*Material supplied*
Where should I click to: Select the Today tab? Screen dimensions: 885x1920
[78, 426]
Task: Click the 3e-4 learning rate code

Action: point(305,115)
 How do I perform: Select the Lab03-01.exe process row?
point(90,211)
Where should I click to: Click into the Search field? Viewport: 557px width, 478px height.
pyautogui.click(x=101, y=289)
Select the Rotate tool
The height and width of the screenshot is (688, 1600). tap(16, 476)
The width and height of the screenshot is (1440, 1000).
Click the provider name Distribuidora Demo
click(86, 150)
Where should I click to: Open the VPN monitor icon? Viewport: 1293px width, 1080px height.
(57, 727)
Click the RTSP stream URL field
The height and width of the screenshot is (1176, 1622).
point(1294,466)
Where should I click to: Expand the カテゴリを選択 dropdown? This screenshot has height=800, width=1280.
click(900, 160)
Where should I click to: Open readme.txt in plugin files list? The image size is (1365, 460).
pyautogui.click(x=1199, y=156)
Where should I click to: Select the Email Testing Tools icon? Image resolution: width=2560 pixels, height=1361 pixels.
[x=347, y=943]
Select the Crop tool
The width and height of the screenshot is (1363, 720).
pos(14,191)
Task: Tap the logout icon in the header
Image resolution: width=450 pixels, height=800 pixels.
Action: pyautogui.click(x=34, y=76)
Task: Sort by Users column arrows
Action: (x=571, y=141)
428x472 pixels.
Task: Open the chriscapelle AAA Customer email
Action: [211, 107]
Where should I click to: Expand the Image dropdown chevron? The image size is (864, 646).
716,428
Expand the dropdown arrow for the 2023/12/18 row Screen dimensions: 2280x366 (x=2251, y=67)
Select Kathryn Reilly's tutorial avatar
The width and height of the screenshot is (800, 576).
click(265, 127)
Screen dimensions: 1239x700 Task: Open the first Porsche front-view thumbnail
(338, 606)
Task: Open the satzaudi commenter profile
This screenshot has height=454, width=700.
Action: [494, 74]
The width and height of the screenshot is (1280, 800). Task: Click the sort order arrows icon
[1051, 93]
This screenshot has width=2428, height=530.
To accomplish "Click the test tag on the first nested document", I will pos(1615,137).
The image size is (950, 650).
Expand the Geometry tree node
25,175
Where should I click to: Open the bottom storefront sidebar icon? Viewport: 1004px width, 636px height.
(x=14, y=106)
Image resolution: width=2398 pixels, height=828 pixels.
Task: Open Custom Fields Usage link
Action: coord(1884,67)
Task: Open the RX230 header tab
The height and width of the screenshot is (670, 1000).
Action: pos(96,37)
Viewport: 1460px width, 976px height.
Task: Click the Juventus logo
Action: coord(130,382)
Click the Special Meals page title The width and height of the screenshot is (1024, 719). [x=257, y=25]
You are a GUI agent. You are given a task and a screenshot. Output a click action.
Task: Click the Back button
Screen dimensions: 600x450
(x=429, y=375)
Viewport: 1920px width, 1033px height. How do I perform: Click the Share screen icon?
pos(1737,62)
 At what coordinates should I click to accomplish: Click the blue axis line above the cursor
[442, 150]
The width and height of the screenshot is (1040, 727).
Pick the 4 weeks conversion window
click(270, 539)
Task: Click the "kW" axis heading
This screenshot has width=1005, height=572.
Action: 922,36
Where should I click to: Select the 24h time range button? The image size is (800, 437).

*Task statement*
Everything above from the line containing "Viewport: 1920px width, 1033px" through the line containing "The width and height of the screenshot is (1040, 727)." must be copied exactly. Nothing outside that range belongs in the answer.

*Reply to the task*
Viewport: 1920px width, 1033px height. How do I perform: Click the Share screen icon?
pos(1737,62)
 At what coordinates should I click to accomplish: Click the blue axis line above the cursor
[442, 150]
The width and height of the screenshot is (1040, 727).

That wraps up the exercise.